Senigallia, nasce l’osservatorio per i diritti dei disabili

Scopo della consulta nata in seno all'assessorato al welfare è quello di affrontare le tematiche legate alle persone e ai servizi in maniera corale con i rappresentanti del mondo sociale, imprenditoriale e sanitario

Le difficoltà a cui va incontro una persona disabile investono tutti gli aspetti della vita
Le difficoltà a cui va incontro una persona disabile investono tutti gli aspetti della vita

SENIGALLIA – Manca ancora l’approvazione ufficiale che arriverà con il prossimo Consiglio dell’Unione dei Comuni “Le terre della Marca Senone”, ma sostanzialmente è nato l’osservatorio per i diritti dei disabili. L’organismo è stato costituito dopo mesi di dibattito presso l’Assessorato al Welfare e Sanità del comune di Senigallia e ha lo scopo della promozione di una cultura della diversità che consenta di superare le barriere mentali e culturali, oltre che quelle architettoniche.

Ad annunciarlo è l’asessore al welfare e sanità senigalliese Carlo Girolametti che ufficializza anche il nome corretto: Consulta per i diritti della persona disabile fisica, psichica, cognitiva e sensoriale, a cui parteciperanno tutti coloro che sono impegnati nell’assistenza alle persone disabili, così da potersi confrontare su temi utili anche per la programmazione territoriale dei servizi sanitari.

Tanti i temi di cui si occuperà il neonato organismo: dal diritto alla salute (a cominciare dal diritto alla diagnosi tempestiva e alla presa in carico dell’utente disabile), al diritto al lavoro, dal diritto all’attività ricreativa, all’accesso alla informazione e alla mobilità.
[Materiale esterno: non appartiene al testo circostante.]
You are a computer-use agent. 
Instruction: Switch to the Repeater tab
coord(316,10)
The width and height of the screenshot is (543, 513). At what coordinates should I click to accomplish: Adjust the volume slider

Diritti che per molte persone sono talmente basilari da non accorgersi che c’è chi non esce di casa perché non ha sufficienti ore di assistenza, di chi rinuncia perché spesso le soluzioni sono troppo onerose.

«È il risultato – spiega Girolametti – di una iniziativa scaturita dal Consiglio Comunale di Senigallia e di una intensa e proficua collaborazione tra la struttura di questo assessorato e le associazioni dei disabili e loro famiglie, le cooperative sociali, i dirigenti scolastici, i rappresentanti sindacali, il centro per l’impiego e i rappresentanti delle organizzazioni professionali e degli imprenditori».